Emotion-involved human decision-making model
Published in Mathematical and Computer Modelling of Dynamical Systems, 2021
Furthermore, as stated in [27], the fundamentally dynamic nature of emotions is increasingly being taken into consideration in the development of human-mimicking decision-making models. Because our daily lives are dynamic, our emotional responses to our environment are also dynamic. That is, our environment changes every moment, and therefore every time we make a decision, the resulting response may differ from the past ones. The authors of [27] organized the core principles of emotion dynamics in terms of contingency, inertia, regulation, and interaction, after conducting research to investigate how emotions evolve. To the best of the authors’ knowledge, there are no computational frameworks to describe the dynamics of emotions during decision-making processes. However, if there was such a computational framework, human-mimicking decision-making and the prediction of human behaviour could be realized and applied for various purposes, such as the realization of an affective artificially intelligent (AI) character, a humanoid robot, or a persuasive dialogue system, or the enhancement of human-computer interaction. The study of [28] formulated dynamic emotions in belief-desire-intention agents using difference equations, in which the authors simulated bushfires evacuation in Australia as an example.
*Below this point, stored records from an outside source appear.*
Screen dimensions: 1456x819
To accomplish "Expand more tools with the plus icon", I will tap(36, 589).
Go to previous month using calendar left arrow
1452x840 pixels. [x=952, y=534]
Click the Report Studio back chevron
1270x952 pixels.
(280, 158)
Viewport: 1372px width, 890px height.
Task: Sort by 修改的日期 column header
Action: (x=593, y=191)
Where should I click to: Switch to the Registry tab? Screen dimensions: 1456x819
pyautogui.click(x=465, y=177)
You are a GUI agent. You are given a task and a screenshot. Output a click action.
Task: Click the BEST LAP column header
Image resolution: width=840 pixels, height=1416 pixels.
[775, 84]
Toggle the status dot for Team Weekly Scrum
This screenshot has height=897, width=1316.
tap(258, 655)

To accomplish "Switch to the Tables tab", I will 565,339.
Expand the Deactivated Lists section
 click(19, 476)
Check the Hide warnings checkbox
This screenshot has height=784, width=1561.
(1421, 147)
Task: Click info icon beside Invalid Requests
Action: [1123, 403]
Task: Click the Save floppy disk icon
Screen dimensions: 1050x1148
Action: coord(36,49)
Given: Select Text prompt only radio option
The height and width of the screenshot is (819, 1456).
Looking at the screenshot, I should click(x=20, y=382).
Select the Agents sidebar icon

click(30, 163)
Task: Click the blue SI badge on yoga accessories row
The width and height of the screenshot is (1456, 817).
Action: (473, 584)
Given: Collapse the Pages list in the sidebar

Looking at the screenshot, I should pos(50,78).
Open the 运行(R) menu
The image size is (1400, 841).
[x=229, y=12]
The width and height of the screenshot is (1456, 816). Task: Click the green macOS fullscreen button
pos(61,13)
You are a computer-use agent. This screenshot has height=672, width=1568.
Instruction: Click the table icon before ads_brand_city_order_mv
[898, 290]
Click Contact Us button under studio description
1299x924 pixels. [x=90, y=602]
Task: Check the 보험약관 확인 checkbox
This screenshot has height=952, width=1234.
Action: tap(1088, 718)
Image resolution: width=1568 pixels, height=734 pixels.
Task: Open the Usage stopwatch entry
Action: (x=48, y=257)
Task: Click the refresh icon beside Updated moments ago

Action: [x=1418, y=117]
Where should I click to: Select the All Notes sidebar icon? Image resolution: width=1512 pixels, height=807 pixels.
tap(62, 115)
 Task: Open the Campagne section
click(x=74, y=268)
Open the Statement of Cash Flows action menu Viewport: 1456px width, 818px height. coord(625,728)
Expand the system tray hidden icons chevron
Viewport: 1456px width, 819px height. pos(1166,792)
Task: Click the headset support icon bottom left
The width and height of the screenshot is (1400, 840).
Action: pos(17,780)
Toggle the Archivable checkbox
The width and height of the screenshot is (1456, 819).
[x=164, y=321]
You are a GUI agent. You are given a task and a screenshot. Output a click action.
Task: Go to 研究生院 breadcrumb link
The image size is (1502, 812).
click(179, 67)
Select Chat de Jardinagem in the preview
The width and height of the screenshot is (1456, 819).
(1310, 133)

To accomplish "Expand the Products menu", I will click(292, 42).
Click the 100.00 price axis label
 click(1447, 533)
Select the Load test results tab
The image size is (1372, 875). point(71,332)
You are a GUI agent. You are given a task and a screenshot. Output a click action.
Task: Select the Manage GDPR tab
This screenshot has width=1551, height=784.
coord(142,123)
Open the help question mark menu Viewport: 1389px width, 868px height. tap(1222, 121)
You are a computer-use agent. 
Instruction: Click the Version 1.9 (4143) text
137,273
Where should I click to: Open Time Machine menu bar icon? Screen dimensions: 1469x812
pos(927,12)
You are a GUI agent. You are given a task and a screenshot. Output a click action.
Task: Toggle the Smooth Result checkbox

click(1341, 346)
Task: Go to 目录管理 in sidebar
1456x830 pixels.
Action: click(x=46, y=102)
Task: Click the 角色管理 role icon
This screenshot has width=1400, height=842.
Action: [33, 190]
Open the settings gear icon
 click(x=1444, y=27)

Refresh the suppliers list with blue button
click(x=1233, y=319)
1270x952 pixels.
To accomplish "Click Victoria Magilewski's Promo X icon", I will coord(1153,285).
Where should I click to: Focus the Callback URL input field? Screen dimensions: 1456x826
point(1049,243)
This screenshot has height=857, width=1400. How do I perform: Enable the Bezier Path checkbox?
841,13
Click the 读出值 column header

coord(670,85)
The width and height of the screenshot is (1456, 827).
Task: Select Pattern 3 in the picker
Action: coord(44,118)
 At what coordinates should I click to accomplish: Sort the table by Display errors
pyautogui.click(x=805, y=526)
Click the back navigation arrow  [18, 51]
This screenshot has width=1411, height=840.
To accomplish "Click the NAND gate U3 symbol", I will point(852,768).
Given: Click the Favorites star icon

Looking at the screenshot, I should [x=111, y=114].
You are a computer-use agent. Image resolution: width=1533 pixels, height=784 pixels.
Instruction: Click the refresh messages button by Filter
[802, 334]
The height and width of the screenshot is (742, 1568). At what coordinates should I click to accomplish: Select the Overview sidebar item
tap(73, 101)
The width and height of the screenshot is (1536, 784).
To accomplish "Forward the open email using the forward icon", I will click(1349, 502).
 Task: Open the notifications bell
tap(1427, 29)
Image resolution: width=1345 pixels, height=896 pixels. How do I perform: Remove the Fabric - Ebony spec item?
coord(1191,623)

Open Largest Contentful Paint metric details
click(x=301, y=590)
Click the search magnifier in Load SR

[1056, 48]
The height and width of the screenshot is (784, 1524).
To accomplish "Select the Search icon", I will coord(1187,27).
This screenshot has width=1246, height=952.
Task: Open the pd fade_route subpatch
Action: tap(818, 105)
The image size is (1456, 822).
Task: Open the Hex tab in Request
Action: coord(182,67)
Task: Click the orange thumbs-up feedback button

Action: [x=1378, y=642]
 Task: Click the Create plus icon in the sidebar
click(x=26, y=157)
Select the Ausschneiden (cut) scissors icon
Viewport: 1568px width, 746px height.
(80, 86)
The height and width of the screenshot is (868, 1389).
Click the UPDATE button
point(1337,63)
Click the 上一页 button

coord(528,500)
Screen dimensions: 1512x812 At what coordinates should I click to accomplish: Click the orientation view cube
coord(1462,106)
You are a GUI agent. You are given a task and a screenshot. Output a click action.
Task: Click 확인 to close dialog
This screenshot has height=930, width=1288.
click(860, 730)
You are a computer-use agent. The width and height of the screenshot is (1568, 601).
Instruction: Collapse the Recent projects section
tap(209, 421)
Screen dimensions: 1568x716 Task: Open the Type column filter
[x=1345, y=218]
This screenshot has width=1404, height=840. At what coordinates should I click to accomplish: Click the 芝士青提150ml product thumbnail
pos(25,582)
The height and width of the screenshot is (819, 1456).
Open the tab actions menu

An AI model was also developed and reported in [29]; through the implementation of Newton’s laws of motion, the researchers demonstrated that it could imitate the affective character of humans and exhibit the dynamical characteristics of emotions. In [30,31], the authors reported on an OCC theory-based model that implemented a mass-spring model and cyclical appraising and reappraising stimuli as the basis for emotion dynamics. Consequently, they developed architectures to reproduce an affective character. Additionally, the authors of [32] developed differential equations to express known romantic feelings. The feelings, love and hate of Romeo and Juliet, are quantified and the time evolution of the feelings is expressed in a coupled ordinary differential equation.